「孫疲れ」、という言葉が反響を呼んでいる。孫の世話は老後の最大の楽しみの一つではあるものの、程度次第では精神的、経済的にシニア世代が追い詰められていくこともある。なかには孫のための巨額出費で、老後生活が根本から変わってしまうケースも少なくない。
「4歳の孫娘がシックハウス症候群とわかり、息子夫婦が“娘のために郊外に一戸建てを買ってやりたい”と言い出した。でも、まだ30歳の息子にはそれだけの資金は無理。仕方なく、退職金2000万円をすべて息子に渡すことにしました。
おかげで今住んでいる家をバリアフリーにリフォームする計画は白紙撤回。老後の楽しみにしていた国内一周旅行も諦め、夫婦でシルバー人材センターに登録してアルバイト探しの日々です」(元会社員60歳)
家に次いで大きな負担となるのが教育費だ。2人の娘にそれぞれ高校3年生の孫がいる元会社員の男性(70歳)は、孫たちのために自宅を手放してしまった。
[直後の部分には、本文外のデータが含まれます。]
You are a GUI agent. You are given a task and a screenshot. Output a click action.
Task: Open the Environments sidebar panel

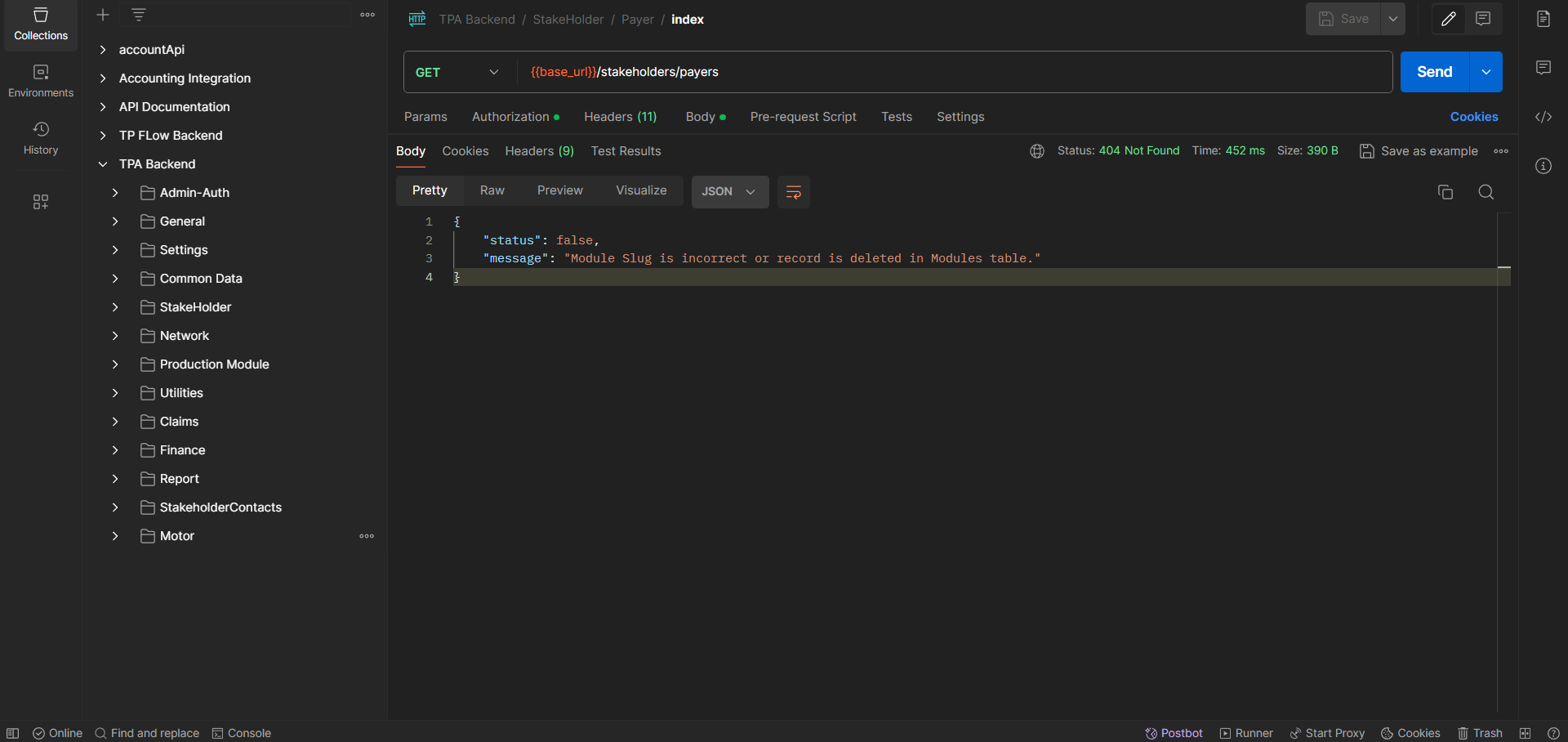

「長女の孫は美容系の専門学校を希望していて、2年間の学費が500万円。二女の孫は都内の私立大学に推薦入学がほぼ決まっていて、下宿費用などを含めて4年間で最低でも1000万円必要だという。最初は『そんなに出せるわけがない』と突っぱねていたが、娘たちが『もっと安い専門学校があるんじゃない?』『そっちこそ家から通学させれば下宿代が浮く』などと罵り合いを始めてしまって……。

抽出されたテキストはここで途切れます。